— What you need to do —
All entries below must be output word for word, and the pictures left behind.

==== Material for the task ====

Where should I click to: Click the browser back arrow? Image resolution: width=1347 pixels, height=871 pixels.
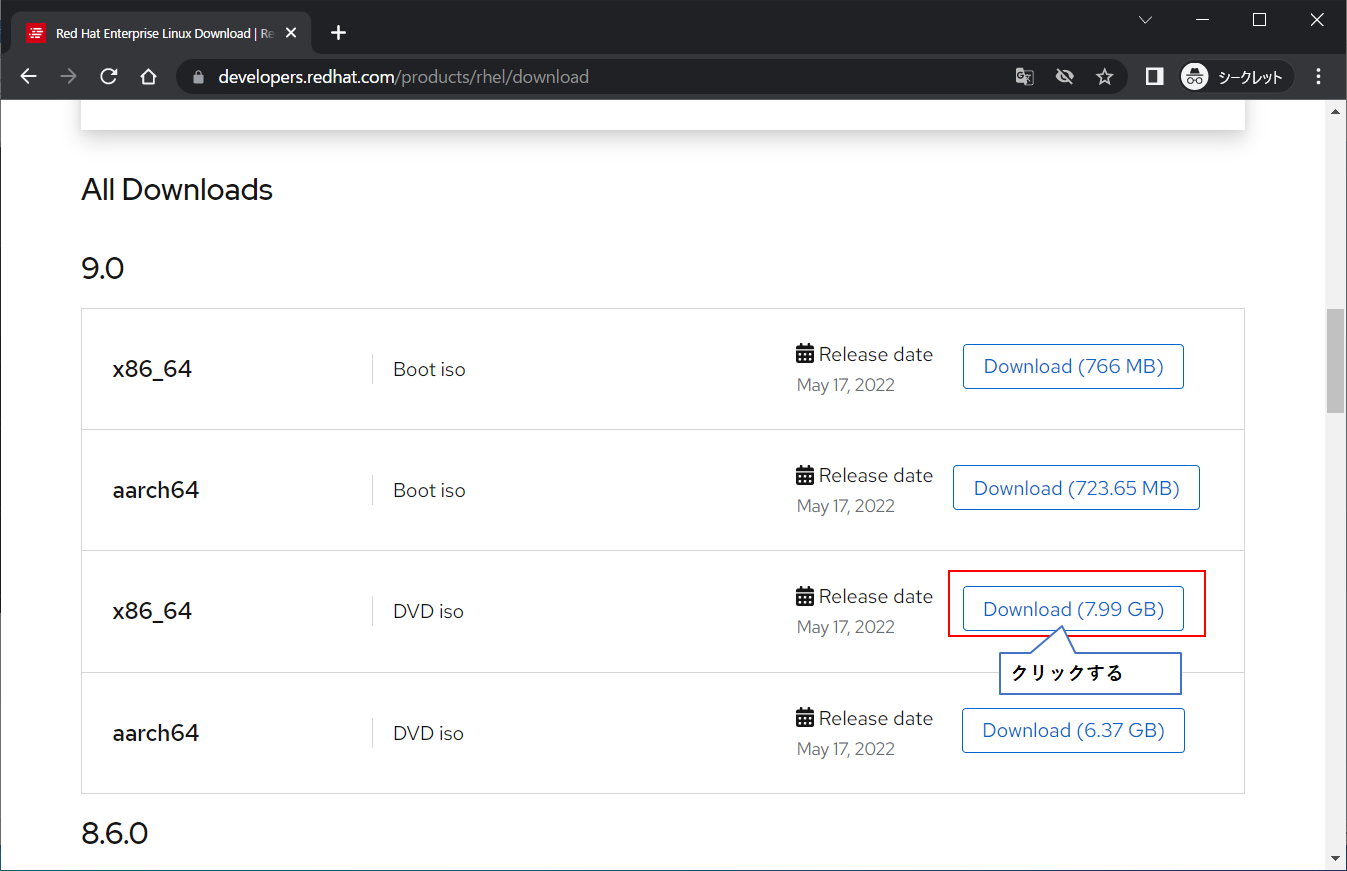28,77
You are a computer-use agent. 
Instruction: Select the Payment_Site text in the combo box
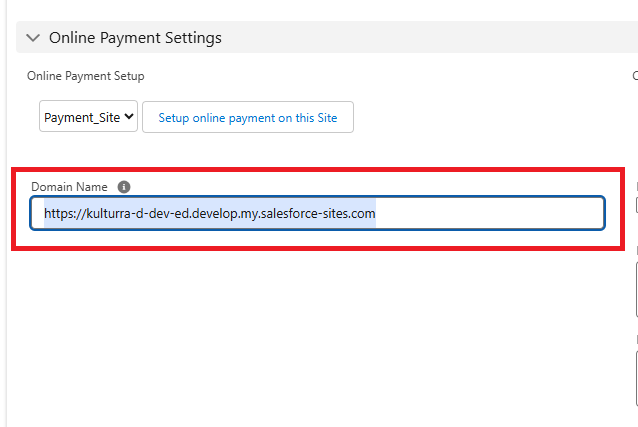81,117
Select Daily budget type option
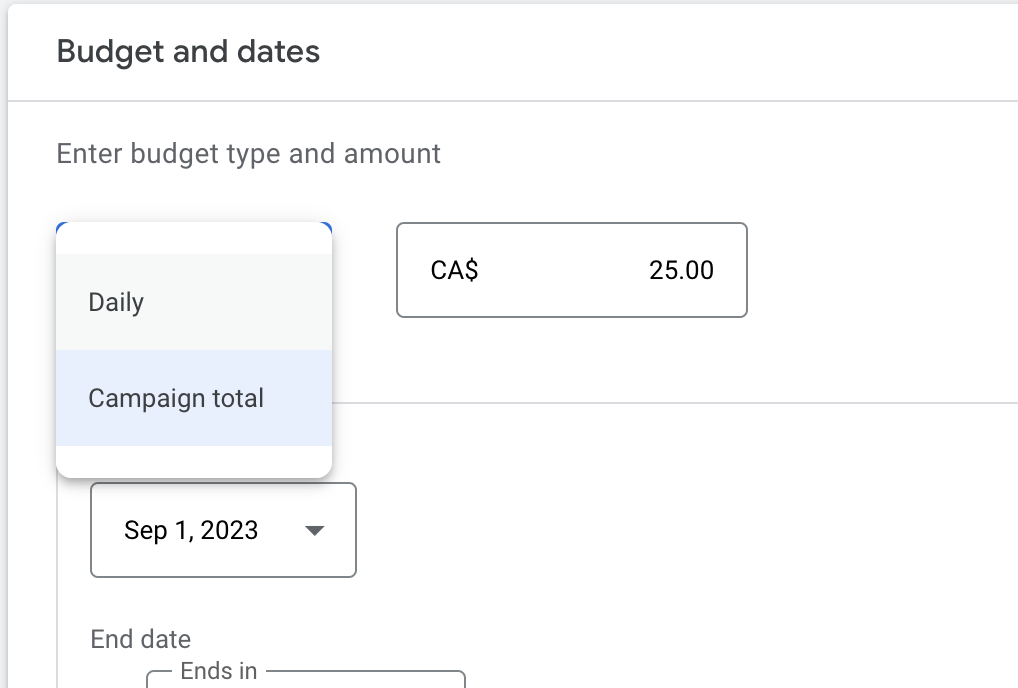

====

— Response —
Where should I click to: Click the browser back arrow? Image resolution: width=1347 pixels, height=871 pixels.
28,77
You are a computer-use agent. 
Instruction: Select the Payment_Site text in the combo box
81,117
Select Daily budget type option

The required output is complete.